Either way, he was special, and the more I knew of him, the happier I was I’d agreed to join him.

That afternoon, Syawa and I were checking on the young mother when the French priest arrived. He had come to bless the twins or some such thing, and when I shrank back, Syawa asked what was wrong. I gestured for him to follow me out into the drizzly day, but once there I hesitated, unable to explain in gestures how my father had harangued us all to be staunchly anti-Papist, anti-French, and anti-authority—and this priest was all those things.

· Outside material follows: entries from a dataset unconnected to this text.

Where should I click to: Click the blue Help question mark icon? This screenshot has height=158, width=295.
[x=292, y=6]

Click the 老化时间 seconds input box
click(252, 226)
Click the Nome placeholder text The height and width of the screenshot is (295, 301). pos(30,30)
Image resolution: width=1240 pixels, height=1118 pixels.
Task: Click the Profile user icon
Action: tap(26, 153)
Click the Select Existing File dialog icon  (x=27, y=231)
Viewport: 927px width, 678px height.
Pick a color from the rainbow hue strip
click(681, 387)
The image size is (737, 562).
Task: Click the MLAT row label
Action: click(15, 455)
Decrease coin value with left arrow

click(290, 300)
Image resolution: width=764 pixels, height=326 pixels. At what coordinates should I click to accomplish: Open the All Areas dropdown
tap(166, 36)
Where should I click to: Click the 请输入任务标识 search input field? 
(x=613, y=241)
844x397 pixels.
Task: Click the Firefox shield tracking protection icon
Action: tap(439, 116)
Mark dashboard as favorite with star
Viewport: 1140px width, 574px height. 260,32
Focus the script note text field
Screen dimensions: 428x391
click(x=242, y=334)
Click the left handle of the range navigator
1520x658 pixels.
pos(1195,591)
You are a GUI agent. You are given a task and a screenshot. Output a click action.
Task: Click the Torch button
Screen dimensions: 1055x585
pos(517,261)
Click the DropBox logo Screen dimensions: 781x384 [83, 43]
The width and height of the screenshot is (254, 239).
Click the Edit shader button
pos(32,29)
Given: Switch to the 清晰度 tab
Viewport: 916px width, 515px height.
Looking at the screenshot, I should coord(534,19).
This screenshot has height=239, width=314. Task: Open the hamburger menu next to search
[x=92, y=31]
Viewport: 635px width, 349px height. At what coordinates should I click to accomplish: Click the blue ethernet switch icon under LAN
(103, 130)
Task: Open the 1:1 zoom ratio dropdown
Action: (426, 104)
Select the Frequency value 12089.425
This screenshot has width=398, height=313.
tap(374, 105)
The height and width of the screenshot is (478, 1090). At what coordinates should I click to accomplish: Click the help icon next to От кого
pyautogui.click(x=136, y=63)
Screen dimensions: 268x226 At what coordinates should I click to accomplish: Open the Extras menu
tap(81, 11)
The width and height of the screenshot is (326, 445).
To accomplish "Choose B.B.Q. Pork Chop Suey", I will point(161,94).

I didn’t get beyond explaining that the priest was from a different country than mine before Syawa stopt me to ask how many countries of people there were. I said I didn’t know, but there were many, many—all with different languages, customs, and religions. Syawa frowned. He said in the two years he had been traveling, he had seen extreme differences amongst the people of this land, but now I was telling him those differences just went on and on. How, he wondered, could so many different peoples e’er achieve harmony and balance?

I stared at him, stunned speechless. For one thing, I couldn’t believe he thought the differences between savage tribes were significant, because, as far as I could see, these people were all pretty much the same. But the other, far more startling thing he’d said was that he had been traveling for two years.
Two years?

Before I could question him about this, the priest emerged from the hut and asked to speak with me. I shrugged. Syawa watched intently as I gestured a translation of everything that was said, but the conversation was difficult because the priest’s English was so halting and I was still unwilling to let him know I spoke French.

He began with standard pleasantries, inquiring after my health and congratulating me for assisting in the miraculous birth, the fame of which had spread to the trading post. Then he put his hands on mine as if bestowing a blessing as he asked again if I was being held against my will. I pulled my hands away to translate his question and my answer, assuring him I was not. Syawa’s eyes flashed from the priest to me and back again.

I’ll say this for the priest—he was brave. He glanced at Syawa as he offered me sanctuary, promising that if I but said the word, he and his fellows would see to it that I was ransomed, rescued, and returned to the bosom of my family.

Instead of getting angry as the priest must have expected, Syawa just smiled. He looked at me, tipping his head and raising one eyebrow. “Now everyone wants you,” he said. “What will you do?”